3. Embedded Systems -- Microprocessor chips of various types are
often built in (embedded) to control devices. They may measure such
basic things as gallons per minute of water flowing through a pipe or
read magnetic strips in security badges. Many embedded chips that have
no overt date dependencies nonetheless use date related calculations.
Unfortunately, the only way to know whether or not most embedded
chips are compliant is to test them. Agencies should have a complete
inventory of all embedded chips, know the compliance of a reasonable
percentage thereof, and have a remediation plan in place.
4. External Data Exchange -- Like "no man is an island," so too, few
computer systems are self-contained. Most computer systems exchange
data with other computer systems. It is unfortunately easy for external
data that is not Y2K compliant to corrupt another computer system that
is Y2K compliant. All agencies should have a complete inventory of all
data exchanges, with emphasis on external data exchanges, know which
are compliant, and have a plan in place for the remainder.
Examples:
Social Security is projected to finish in 1999 with 100 percent of their
mission-critical systems compliant by March 1999. Further, they have
good business continuity contingency plans and a good knowledge of
the status of all their external data exchanges. Plus, they have been very
helpful to other agencies on governmentwide Y2K efforts.

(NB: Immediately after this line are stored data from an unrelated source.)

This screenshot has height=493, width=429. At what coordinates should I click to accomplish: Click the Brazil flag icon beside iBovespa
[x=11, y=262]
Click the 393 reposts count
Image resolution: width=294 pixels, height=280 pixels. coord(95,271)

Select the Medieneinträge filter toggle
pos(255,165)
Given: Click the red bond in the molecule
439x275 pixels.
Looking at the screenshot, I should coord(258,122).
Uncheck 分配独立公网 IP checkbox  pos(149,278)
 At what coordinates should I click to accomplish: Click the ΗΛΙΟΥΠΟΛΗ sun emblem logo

HUD is projected to finish in 1999 but only 78 percent of their
mission-critical systems will be compliant by OMB's deadline of March
1999. Worse, their contingency plans, embedded systems, and external
data exchanges are very weak.
DOE is not projected to finish until 2004 and only 44 percent of their
mission-critical systems will be compliant by OMB's deadline of March
1999. To make bad worse, they also have poor contingency plans,
telecommunications systems, and embedded systems. If there was such
a thing as F minus, DOE has earned it.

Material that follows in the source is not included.